The scene: A solitary figure slumps behind an imposing desk near the open window. Sea breezes blow in from China's Bohai Gulf and flutter the curtains in this work area of Building 8, Beidaihe's most hidden and luxurious villa. Piles of draft documents for the 16th Congress of the Chinese Communist Party tumble over the desk and onto the floor. Jiang Zemin rises wearily, glances out the window and walks downstage to begin his soliloquy:
Swimming half the day, arguing with the party's American experts the rest. I don't know which I hate more. And both are Mao's fault. He started bringing the whole party leadership here for August and plunging into the waves for hours to show them, and the nation, how active he still was. So I'm stuck with this collegial "working vacation." And with his troublesome Americans.
(A smirk plays on the face of the 76-year-old Chinese president.)
My experts say that the Bush White House can't wait for me to go. That the Bush people can't wait to roll over this unknown and untested Fourth Generationer that the congress will soon bless to succeed me. They think they can encircle us and we will do nothing, because we are going through a leadership change. So what if I just don't go, Mr. George W.? What if I don't let Hu Jintao take over on schedule? What does that do to your so-called "China policy"?

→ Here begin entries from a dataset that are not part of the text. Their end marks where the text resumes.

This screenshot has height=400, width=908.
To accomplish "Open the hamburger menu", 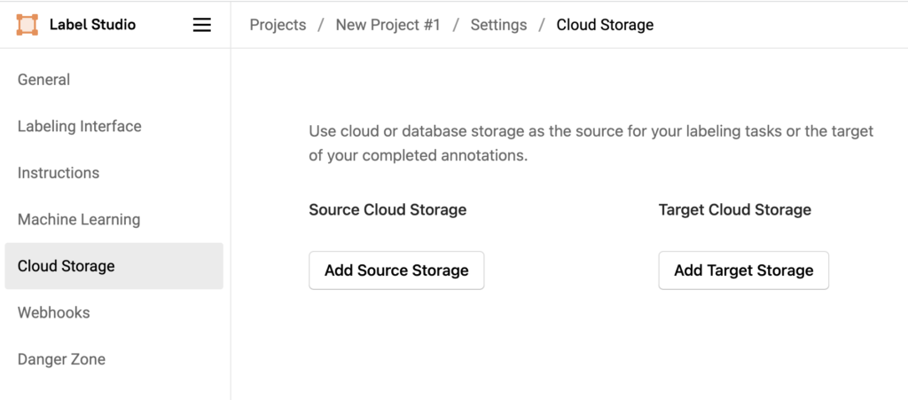I will [x=201, y=25].
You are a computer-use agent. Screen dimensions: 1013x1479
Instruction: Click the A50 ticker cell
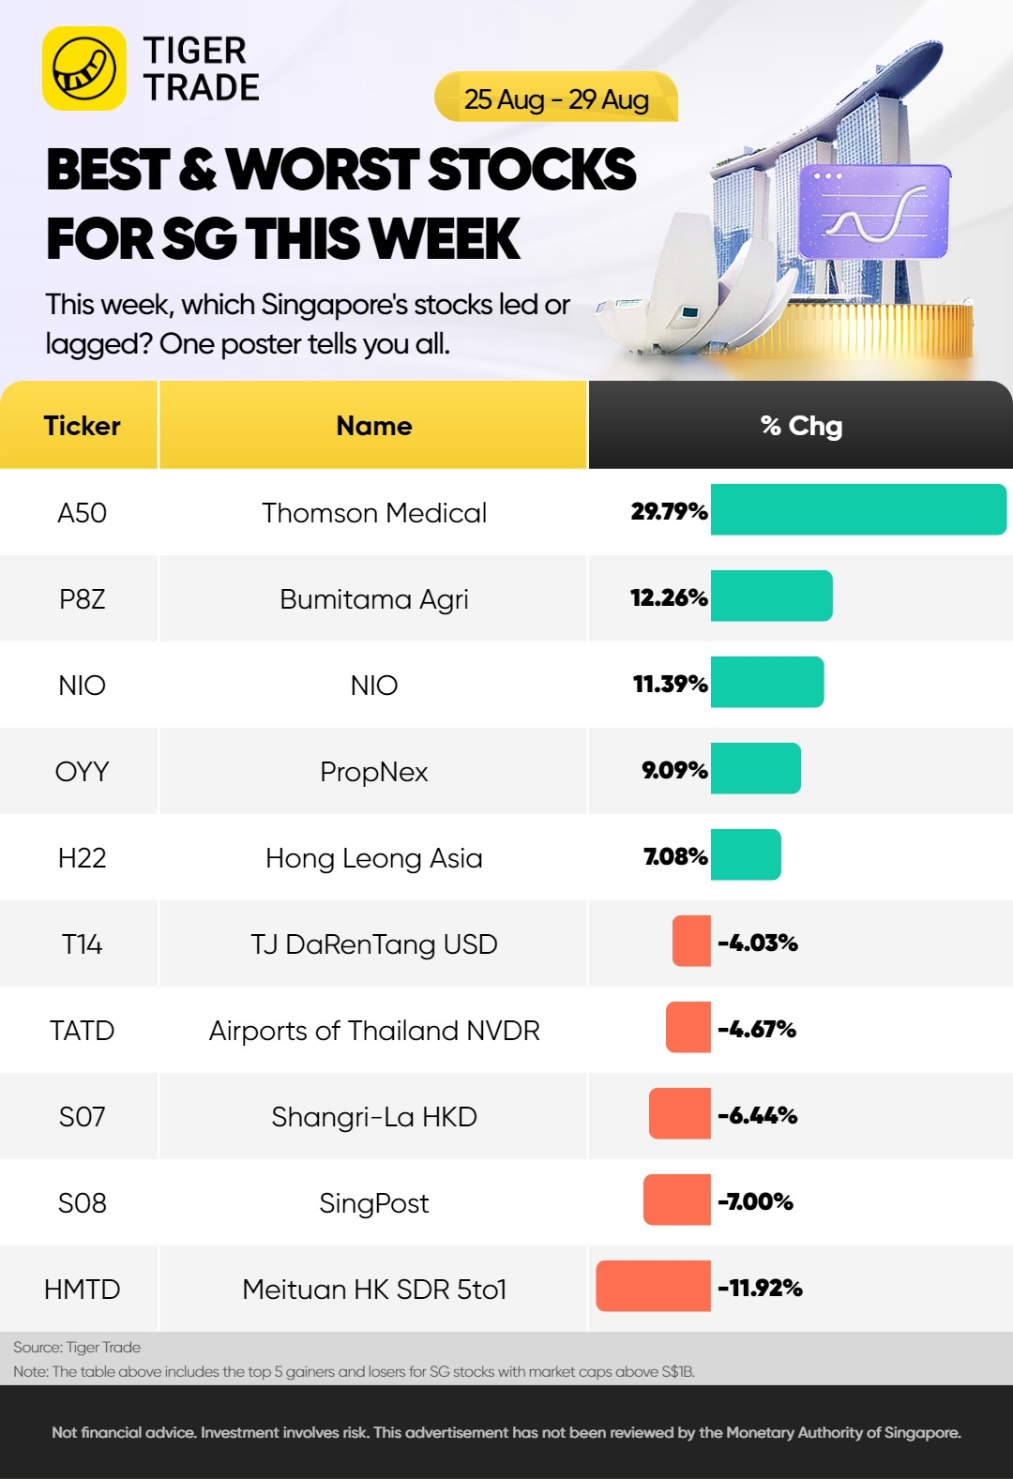(83, 513)
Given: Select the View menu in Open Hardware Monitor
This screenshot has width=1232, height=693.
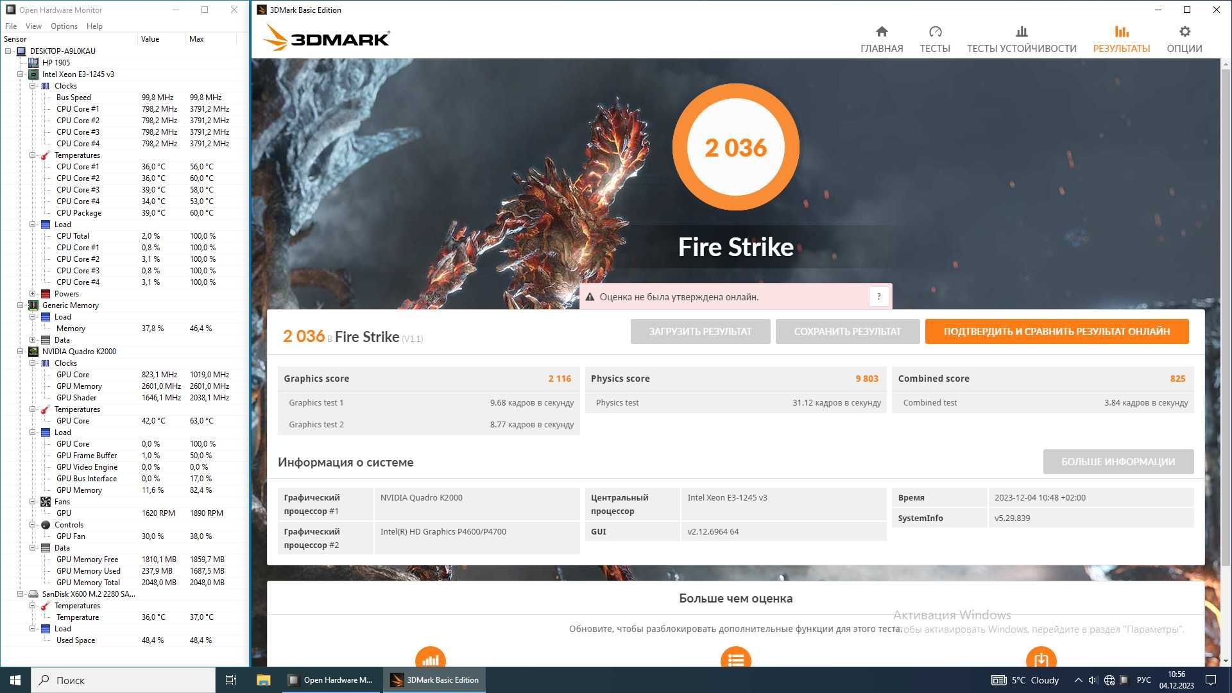Looking at the screenshot, I should point(33,26).
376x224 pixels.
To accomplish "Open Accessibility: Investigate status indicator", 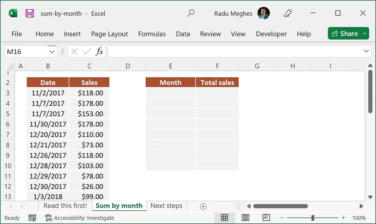I will pyautogui.click(x=79, y=218).
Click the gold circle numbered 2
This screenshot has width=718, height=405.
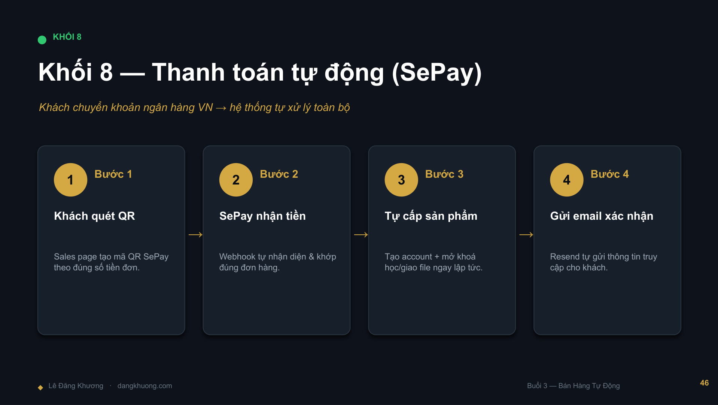(x=236, y=180)
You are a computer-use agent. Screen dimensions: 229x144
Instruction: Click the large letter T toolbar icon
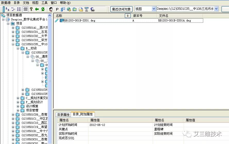tap(87, 9)
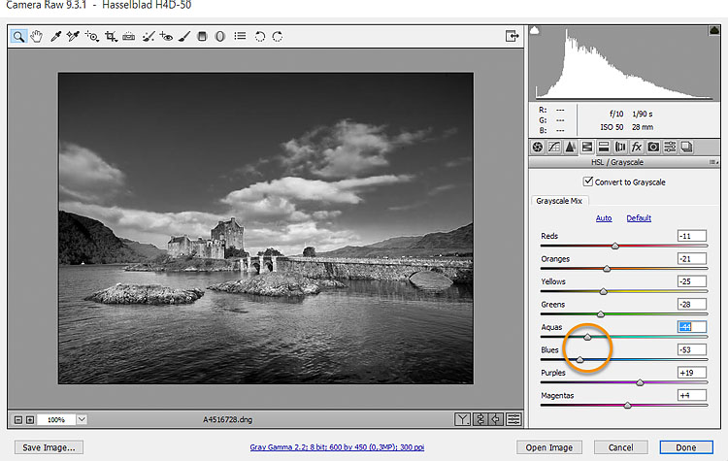Select the Graduated Filter tool
This screenshot has width=728, height=461.
point(202,37)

So I let stories that I am reconsidering my retirement go on circulating: to get under Bush's skin. To repay him for that Dalai Lama business in Shanghai. Besides, who will say it is such a terrible idea? That I stay on in office in threatening times to guide these youngsters who have no connection with the 1949 Revolution and the First Generation of leaders it produced. Dick Cheney would understand.
Hu plays his cards well for a kid of 59. He did that question-and-answer session in Washington last winter, to show the Council on Foreign Relationers how "with it" and spontaneous he is. But the agents I sent with him tell me that Hu read every answer from the script we agreed on here, whatever the question was.

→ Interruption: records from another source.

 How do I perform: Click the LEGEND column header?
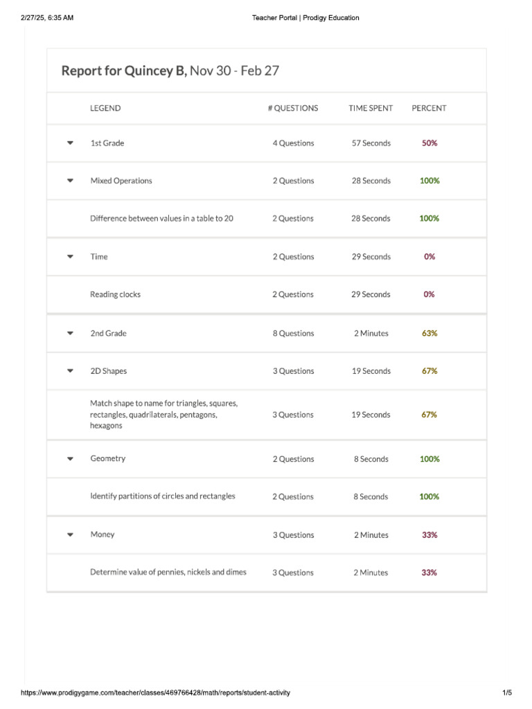(105, 108)
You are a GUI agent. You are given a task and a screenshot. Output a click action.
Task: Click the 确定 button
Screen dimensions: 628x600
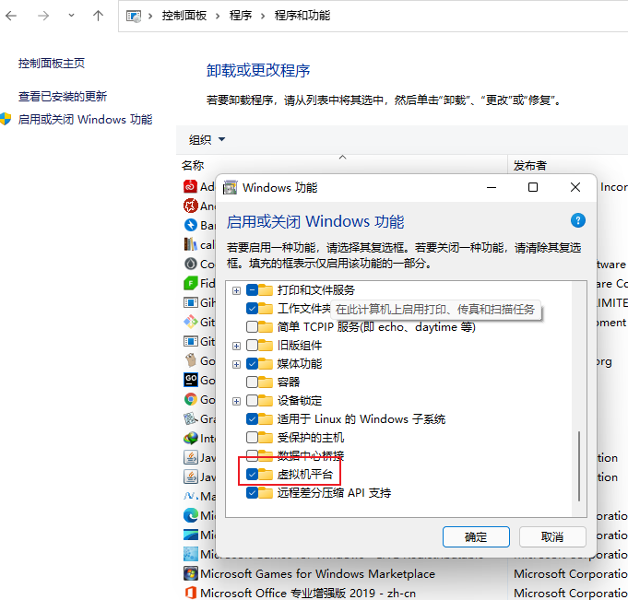[476, 536]
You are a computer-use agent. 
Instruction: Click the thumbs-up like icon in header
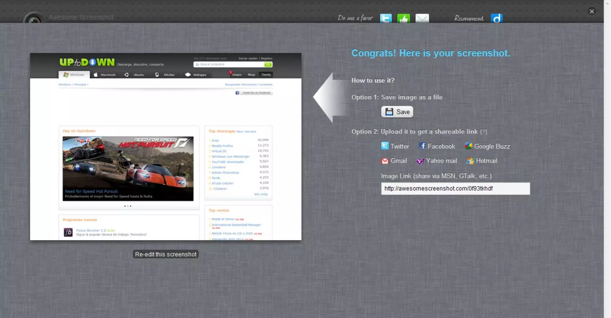pos(403,18)
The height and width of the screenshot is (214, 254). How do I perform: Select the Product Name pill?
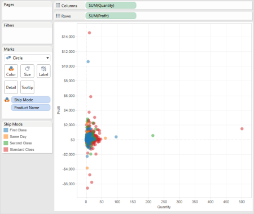click(x=30, y=108)
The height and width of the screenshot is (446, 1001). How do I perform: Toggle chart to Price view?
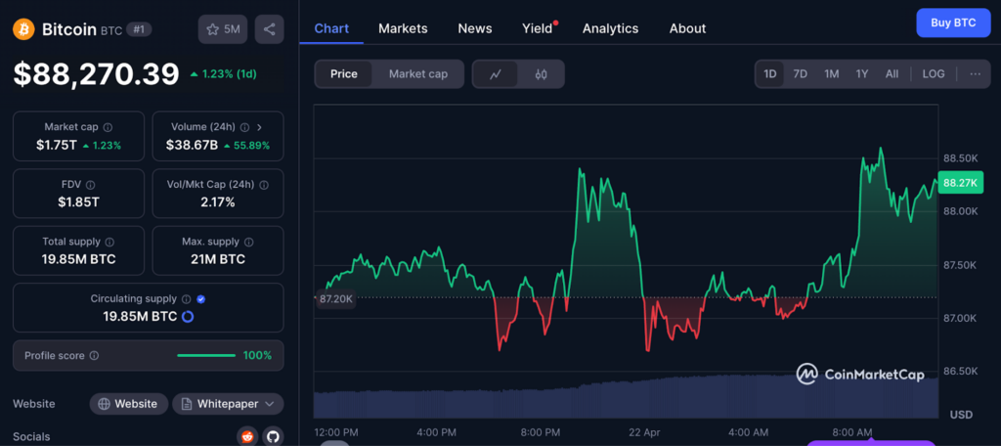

Of course we speak from detailed scripts when we meet with foreigners. And each other. Bush seems surprised, and impatient, when I start the prepared parts. Maybe I shouldn't take it personally. Our agents have picked up what Colin Powell said when he was told that other secretaries of state had insisted on at least an hour alone every week with their presidents to talk foreign policy: "But what would I do with the other 55 minutes?" Is there an attention span problem here?
Doesn't Bush understand that it is only in the third hour of the fourth meeting that we can begin to be frank with a stranger? He must listen as closely to what we don't say in these scripts each of which we have debated for hours as to what we do say. Listening is as important an art as talking. No, it is more important.
And Shanghai last October? Bush rushed to tell me that he did not want to argue about Tibet. But he wanted me to know that this Dalai Lama seemed totally reasonable, worth my talking to. We had not scripted an answer for that one! So I went totally inscrutable on Bush. Maintained radio silence. He finally changed the subject.
Look, we never expected wine and roses from this guy. He's not Clinton. He's not even Dad. But he has used this war on terrorism to put American bases on our western border, to pry Russia away from us, to give the Japanese navy a pretext for sailing farther south and west than ever before, to talk about joint projects with India and to introduce U.S. forces back to the Philippines and Indonesia.
That's encirclement. That's not something we can ignore. And all this while we have been quiet about Taiwan and about Pakistan's problems with India, so we could get on with a quiet leadership change at home.
Well, Mr. George W., don't count your encircled chickens yet. I will not become a lame Beijing duck just to suit you. My legacy, like Mao's and Deng's, will have an American piece too. I had Clinton eating from our hand. You bite it. You will pay. If Hu cannot do it, I can.
He frowns. He turns. Exit Jiang Zemin. Or maybe not.
Jim Hoagland is a columnist for Washington Post Writers Group.